Divulgação da ata do Copom
Na terça-feira, 11 de outubro, o Banco Central publicou a ata da reunião mais recente do Comitê de Política Monetária (Copom). Este documento despertou interesse por ser significativamente mais curto em comparação com a versão anterior.
A ata foi reduzida de 25 para 19 parágrafos, enquanto a parte que trata sobre a condução de juros diminuiu de 9 para apenas 4 parágrafos.
Análise da economista Elisa Machado
A economista-chefe da KAT Investimentos, Elisa Machado, comenta que a decisão de encurtar a ata possui múltiplas mensagens. Segundo ela, essa redução é vista como uma adequação ou um retorno aos padrões convencionais anteriores.
“Na reunião anterior, havia um parágrafo que falava sobre o trimestre seguinte ao horizonte relevante. Portanto, a ata foi muito longa e trouxe uma inovação e justificativa diferentes do habitual nas atas do Copom. O Banco Central recebeu críticas em função do tamanho do documento”, explicou Machado.
Elisa também destacou que a diminuição da oferta de orientações não é um fenômeno exclusivo do Brasil. Tanto o Banco Central brasileiro quanto o americano estão adotando uma postura que envolve menos sinalizações sobre as próximas reuniões.
“Estamos saindo de um período em que aprendemos a fazer política monetária com o sistema de metas de inflação, onde essa orientação, ou coordenação das expectativas de mercado, sempre foi crucial”, afirmou a economista.
Com o aumento da inflação no cenário pós-pandemia, observou-se uma inversão dessa tendência por parte dos bancos centrais.
Atividade econômica e mercado de trabalho
A ata do Copom descreve uma desaceleração disseminada da atividade econômica, embora ainda se mantenha resiliente. No entanto, Elisa Machado pondera que os dados econômicos não apontam todos na mesma direção.
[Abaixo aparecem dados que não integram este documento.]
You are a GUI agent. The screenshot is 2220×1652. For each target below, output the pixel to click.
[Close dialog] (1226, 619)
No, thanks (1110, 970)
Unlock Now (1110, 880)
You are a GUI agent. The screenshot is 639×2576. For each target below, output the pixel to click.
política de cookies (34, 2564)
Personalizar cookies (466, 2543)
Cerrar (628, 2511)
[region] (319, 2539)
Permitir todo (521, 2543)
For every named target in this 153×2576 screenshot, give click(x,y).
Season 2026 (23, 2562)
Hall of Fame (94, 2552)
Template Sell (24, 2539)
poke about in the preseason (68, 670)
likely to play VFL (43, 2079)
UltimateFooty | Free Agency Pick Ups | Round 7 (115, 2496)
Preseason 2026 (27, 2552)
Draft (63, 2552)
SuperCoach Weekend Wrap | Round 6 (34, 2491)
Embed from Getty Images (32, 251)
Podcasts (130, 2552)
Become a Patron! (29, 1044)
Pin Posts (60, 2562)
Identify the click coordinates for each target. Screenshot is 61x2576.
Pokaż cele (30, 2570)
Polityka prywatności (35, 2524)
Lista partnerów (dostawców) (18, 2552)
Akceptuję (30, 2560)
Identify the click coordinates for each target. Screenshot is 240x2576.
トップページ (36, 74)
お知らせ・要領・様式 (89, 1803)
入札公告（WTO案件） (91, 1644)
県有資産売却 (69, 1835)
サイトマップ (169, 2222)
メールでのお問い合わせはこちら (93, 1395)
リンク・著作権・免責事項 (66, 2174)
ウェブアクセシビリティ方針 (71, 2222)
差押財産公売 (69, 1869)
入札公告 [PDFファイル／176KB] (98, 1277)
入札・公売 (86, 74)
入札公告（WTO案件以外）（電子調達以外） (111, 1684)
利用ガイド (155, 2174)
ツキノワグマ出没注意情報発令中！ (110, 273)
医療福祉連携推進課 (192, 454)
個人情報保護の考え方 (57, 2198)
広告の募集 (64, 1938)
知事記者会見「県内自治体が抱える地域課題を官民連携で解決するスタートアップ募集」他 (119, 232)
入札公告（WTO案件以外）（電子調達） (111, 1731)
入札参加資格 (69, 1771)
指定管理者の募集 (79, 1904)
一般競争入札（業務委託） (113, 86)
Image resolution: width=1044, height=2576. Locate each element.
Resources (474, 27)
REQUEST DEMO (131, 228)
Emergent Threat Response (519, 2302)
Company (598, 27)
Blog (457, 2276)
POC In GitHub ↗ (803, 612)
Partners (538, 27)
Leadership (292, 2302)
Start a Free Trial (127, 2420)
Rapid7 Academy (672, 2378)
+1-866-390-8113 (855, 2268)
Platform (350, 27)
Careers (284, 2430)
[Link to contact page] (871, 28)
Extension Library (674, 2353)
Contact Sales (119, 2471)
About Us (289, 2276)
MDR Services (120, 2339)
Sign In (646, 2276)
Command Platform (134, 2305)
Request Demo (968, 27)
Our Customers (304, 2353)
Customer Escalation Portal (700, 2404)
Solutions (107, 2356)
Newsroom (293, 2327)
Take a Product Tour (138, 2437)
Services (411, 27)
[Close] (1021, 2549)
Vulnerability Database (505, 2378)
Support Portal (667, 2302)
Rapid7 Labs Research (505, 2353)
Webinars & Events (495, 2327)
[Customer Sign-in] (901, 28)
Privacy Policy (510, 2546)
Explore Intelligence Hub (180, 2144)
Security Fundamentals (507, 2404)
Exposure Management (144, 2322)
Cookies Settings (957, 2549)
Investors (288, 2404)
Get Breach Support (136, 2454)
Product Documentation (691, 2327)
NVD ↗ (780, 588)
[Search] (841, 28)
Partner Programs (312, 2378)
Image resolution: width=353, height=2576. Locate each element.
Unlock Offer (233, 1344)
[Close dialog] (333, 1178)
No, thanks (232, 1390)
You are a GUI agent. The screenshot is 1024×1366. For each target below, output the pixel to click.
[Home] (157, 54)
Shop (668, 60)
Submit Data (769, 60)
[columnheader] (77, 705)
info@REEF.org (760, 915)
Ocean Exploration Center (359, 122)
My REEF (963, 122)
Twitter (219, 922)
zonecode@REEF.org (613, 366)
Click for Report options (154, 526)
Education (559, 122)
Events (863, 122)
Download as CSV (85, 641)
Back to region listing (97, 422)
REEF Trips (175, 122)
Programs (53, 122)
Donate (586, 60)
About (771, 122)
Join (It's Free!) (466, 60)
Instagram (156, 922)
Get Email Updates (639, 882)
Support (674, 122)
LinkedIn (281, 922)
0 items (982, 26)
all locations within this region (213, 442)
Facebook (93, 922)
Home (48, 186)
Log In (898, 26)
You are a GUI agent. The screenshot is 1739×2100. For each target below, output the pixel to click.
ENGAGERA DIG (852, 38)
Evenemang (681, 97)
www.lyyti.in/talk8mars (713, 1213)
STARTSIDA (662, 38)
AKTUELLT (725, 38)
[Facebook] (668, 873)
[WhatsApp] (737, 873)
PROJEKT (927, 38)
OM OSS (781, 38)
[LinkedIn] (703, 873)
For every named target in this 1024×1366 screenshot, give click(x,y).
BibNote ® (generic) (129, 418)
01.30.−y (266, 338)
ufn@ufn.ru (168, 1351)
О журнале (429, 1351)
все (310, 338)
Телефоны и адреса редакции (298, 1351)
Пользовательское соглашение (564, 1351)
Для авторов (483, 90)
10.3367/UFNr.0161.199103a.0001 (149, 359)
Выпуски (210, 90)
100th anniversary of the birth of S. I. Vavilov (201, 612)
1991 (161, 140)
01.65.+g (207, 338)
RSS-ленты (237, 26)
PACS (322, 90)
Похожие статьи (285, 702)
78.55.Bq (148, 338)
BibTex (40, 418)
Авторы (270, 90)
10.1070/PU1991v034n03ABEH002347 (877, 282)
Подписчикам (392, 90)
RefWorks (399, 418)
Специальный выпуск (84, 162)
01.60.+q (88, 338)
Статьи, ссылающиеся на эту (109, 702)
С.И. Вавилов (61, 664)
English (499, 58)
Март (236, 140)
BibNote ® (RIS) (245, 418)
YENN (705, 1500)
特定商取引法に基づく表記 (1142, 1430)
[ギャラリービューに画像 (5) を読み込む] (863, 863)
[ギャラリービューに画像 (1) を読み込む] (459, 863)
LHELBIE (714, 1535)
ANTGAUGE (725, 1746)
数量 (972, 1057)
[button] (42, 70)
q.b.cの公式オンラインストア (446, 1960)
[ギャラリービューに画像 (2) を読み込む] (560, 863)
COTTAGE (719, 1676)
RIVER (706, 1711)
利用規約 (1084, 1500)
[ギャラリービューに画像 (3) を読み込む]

Apesar de a maioria dos indicadores recentes ter surpreendido de forma negativa, o mercado de trabalho continua aquecido.
“Quando analisamos a taxa de desemprego divulgada pelo IBGE e também os dados do Cadastro Geral de Empregados e Desempregados (Caged), podemos identificar uma desaceleração. No entanto, essa desaceleração ainda está aquém do que seria esperado em um ciclo econômico normal”, disse.
Ela enfatizou que o mercado de trabalho está diretamente ligado aos núcleos de inflação, tornando esses dados especialmente relevantes para o Banco Central.
Projeções de inflação e riscos externos
A projeção de inflação para 2027 foi revistas para 3,8%. Já no novo horizonte relevante, a inflação projetada está estimada em 3,2%, ainda bem acima da meta estabelecida.
Mesmo com esse cenário, o Copom decidiu realizar um corte de 0,25 ponto percentual na taxa de juros.
Para Elisa Machado, essa decisão indica a intenção do Banco Central de manter uma taxa restritiva por um período prolongado.
“A atual situação exige cautela, pois temos uma economia ainda caracterizada por um mercado de trabalho aquecido e um risco inflacionário elevado decorrente de choques geopolíticos”, enfatizou.
A volatilidade nos preços do petróleo foi identificada como um fator central de incerteza. Conforme a economista, nas últimas oito semanas, o preço do barril oscilou entre valores próximos a US$ 100 e abaixo de US$ 70, influenciando a inflação não apenas através do aumento nos preços de combustíveis, mas também em outros aspectos secundários.
Aviso sobre cenário fiscal
Em relação ao cenário fiscal, Elisa Machado observou que a atual ata substituiu a menção específica sobre a isenção do imposto de renda por uma referência mais ampla a estímulos à demanda. Para ela, isso representa um alerta fiscal mais abrangente por parte do Banco Central.
“Enquanto a política monetária adota uma postura contracionista com o objetivo de controlar a inflação, a política fiscal tem se mantido expansionista, e isso ocorre há vários anos”, afirmou.
A economista concluiu que o Banco Central indicou a necessidade de um maior foco no panorama fiscal, sob o risco de sobrecarregar ainda mais a política monetária.